### [Short exercise]
Copy the material below word for word, from its first line through the line with "[x=42, y=267]", including both of those lines.

### [Input material]
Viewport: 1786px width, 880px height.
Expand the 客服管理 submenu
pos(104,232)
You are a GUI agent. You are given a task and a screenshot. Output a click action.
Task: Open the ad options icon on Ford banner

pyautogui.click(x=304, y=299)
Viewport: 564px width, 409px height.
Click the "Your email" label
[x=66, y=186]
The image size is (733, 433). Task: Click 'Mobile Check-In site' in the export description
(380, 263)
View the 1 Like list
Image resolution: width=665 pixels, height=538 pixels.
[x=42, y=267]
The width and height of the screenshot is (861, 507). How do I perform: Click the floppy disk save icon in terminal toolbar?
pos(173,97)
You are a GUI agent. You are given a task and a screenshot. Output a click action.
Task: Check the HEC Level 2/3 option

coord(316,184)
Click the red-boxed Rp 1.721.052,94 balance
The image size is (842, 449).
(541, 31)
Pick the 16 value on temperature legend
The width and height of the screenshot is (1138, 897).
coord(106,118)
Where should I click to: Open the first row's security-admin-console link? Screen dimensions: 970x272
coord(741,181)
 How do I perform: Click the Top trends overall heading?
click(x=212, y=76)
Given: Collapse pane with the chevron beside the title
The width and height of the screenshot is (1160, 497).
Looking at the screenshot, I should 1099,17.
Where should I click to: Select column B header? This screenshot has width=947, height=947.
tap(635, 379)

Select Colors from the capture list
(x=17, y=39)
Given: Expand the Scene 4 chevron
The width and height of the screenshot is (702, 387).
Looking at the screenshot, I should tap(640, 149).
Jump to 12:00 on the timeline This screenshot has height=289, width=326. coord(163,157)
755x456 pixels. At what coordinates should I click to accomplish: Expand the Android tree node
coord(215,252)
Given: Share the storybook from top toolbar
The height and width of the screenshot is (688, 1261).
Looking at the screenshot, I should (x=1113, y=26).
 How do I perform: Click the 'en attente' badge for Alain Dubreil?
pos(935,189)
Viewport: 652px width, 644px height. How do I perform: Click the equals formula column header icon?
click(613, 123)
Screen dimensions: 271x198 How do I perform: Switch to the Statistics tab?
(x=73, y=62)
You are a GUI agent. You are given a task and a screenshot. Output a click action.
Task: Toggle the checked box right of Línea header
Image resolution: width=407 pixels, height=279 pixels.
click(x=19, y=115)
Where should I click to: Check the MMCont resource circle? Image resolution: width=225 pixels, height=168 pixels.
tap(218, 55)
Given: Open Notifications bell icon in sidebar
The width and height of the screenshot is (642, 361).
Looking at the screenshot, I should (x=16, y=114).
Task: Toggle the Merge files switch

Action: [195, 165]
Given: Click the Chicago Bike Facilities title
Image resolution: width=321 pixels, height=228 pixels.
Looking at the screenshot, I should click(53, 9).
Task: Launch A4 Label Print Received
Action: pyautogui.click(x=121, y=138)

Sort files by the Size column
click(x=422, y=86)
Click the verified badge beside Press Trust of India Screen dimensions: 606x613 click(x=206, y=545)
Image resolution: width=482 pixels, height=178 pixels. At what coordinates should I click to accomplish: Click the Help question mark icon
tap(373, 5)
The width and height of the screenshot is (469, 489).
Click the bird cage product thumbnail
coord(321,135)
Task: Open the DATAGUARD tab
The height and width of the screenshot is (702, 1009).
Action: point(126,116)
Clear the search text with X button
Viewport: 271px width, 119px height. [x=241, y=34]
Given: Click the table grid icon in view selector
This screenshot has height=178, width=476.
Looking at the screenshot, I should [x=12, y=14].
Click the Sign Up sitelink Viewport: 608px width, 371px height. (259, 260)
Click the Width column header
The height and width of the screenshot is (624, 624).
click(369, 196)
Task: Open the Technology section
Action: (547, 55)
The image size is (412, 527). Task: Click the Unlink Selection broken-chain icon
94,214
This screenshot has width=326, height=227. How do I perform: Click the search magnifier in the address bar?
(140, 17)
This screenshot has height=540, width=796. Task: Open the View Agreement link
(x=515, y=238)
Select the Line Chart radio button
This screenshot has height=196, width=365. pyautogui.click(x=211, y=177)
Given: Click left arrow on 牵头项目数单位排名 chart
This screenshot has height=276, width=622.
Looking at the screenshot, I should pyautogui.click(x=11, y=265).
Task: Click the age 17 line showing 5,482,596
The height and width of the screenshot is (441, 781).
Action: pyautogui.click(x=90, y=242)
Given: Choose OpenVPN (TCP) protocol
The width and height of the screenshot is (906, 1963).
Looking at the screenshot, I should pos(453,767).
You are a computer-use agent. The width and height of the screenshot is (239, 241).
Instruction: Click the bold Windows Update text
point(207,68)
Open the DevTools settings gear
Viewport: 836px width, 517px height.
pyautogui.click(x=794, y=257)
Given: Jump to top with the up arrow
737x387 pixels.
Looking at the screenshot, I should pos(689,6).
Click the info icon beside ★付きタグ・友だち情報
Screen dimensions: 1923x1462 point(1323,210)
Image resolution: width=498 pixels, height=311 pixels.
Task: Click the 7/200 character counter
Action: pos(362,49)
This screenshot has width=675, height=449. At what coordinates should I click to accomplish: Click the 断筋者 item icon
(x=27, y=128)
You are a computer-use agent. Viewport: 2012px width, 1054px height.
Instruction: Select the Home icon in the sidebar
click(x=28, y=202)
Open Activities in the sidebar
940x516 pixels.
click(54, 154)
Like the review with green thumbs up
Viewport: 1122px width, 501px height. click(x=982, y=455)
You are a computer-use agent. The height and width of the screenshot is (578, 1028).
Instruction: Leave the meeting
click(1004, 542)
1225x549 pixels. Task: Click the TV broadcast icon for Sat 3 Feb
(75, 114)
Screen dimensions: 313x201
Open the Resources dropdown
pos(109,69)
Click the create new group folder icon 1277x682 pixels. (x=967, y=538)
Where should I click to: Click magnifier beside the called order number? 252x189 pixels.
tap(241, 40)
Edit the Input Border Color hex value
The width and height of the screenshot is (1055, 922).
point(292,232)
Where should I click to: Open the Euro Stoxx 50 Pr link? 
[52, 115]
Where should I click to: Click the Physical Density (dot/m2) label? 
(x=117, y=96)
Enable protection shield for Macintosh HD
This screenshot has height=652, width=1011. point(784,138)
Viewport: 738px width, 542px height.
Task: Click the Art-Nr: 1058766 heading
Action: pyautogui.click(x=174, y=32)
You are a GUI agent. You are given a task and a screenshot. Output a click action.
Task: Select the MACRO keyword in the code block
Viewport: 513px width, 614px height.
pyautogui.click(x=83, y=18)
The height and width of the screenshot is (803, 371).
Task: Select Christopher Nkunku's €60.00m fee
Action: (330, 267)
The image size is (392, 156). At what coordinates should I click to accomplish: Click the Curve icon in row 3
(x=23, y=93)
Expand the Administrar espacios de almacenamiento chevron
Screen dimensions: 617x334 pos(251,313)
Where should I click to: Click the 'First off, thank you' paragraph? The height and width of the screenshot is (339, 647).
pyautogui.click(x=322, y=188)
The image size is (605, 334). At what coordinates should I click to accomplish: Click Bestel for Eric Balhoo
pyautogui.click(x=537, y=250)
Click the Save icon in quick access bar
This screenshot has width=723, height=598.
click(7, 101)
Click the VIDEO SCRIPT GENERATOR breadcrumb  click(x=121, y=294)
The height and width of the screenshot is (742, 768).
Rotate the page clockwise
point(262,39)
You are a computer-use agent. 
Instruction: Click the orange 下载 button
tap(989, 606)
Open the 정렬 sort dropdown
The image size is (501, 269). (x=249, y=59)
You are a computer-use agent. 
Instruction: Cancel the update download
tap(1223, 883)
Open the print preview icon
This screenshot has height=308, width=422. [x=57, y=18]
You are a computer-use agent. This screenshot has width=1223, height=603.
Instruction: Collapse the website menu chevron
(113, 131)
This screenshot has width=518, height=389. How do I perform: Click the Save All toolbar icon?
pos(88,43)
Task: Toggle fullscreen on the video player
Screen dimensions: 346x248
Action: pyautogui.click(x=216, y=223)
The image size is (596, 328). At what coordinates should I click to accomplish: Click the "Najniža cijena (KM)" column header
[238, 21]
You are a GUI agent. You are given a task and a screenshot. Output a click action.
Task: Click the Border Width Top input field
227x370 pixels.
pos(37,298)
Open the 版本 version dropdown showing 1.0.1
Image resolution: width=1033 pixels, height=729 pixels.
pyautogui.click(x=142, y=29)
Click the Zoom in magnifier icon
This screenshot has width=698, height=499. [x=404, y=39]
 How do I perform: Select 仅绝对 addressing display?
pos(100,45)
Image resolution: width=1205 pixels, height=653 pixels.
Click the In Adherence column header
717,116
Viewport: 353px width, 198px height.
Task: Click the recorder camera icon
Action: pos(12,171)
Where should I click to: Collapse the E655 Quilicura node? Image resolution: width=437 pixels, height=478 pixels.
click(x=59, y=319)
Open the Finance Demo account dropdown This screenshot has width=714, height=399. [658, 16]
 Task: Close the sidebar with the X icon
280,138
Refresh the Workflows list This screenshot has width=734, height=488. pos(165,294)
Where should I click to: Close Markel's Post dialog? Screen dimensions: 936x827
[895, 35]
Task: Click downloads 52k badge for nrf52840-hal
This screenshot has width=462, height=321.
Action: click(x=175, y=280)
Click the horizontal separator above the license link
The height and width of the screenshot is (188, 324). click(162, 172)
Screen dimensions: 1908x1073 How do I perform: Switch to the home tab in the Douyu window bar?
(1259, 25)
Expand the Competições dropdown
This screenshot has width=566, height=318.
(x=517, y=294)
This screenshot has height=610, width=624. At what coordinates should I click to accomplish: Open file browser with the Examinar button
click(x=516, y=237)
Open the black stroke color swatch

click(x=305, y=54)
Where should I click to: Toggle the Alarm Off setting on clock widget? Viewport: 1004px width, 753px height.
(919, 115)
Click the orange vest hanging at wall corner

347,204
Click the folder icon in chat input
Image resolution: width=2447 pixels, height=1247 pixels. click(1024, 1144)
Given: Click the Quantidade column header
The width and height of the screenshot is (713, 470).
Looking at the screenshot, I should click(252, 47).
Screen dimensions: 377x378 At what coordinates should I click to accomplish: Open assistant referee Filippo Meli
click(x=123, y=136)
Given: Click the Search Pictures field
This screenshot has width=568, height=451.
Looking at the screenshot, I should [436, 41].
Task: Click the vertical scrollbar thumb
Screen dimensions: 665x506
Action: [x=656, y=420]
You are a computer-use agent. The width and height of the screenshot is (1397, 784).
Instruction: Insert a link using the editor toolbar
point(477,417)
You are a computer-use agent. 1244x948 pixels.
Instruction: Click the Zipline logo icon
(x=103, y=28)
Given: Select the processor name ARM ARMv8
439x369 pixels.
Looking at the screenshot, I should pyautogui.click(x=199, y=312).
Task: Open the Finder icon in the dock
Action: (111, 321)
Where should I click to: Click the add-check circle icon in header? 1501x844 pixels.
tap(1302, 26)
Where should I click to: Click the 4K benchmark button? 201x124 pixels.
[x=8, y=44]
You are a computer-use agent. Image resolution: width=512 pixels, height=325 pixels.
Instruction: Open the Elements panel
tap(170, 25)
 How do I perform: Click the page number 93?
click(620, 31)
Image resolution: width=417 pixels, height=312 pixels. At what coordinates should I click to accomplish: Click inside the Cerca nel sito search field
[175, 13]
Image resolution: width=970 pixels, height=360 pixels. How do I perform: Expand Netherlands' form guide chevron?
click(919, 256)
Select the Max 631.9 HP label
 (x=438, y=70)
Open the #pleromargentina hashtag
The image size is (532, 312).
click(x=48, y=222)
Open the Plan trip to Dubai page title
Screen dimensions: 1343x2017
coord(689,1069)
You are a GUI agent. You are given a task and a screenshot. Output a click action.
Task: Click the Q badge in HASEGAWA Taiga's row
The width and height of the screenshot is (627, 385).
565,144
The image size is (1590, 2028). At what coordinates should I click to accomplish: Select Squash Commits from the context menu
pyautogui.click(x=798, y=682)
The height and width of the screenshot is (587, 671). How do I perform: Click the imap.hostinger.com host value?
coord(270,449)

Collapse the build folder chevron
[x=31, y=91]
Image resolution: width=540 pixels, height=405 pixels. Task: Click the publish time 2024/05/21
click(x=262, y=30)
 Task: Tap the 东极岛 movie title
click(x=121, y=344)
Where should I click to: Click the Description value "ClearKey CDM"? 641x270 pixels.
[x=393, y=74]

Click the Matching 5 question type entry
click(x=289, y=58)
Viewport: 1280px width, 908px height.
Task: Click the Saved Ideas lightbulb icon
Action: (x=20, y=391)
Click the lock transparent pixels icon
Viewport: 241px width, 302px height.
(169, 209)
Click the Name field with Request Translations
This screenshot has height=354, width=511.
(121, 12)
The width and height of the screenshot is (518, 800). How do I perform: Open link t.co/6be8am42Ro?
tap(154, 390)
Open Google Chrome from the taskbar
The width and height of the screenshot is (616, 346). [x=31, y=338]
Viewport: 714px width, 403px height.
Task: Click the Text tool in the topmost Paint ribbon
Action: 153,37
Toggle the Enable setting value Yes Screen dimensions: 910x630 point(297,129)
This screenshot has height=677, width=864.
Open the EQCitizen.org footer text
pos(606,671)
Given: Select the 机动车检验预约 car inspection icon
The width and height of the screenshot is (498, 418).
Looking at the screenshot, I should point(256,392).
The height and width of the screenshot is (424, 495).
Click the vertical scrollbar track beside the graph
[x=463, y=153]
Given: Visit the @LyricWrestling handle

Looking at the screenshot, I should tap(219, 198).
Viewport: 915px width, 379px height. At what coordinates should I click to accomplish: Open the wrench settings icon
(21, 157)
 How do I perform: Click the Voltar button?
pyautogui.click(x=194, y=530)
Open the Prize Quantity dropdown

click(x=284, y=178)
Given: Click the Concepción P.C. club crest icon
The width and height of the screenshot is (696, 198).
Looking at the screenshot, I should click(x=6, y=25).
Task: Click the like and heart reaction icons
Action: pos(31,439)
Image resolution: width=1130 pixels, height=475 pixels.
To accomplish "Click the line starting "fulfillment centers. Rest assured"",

### [Response]
Viewport: 1786px width, 880px height.
Expand the 客服管理 submenu
pos(104,232)
You are a GUI agent. You are given a task and a screenshot. Output a click action.
Task: Open the ad options icon on Ford banner

pyautogui.click(x=304, y=299)
Viewport: 564px width, 409px height.
Click the "Your email" label
[x=66, y=186]
The image size is (733, 433). Task: Click 'Mobile Check-In site' in the export description
(380, 263)
View the 1 Like list
Image resolution: width=665 pixels, height=538 pixels.
[x=42, y=267]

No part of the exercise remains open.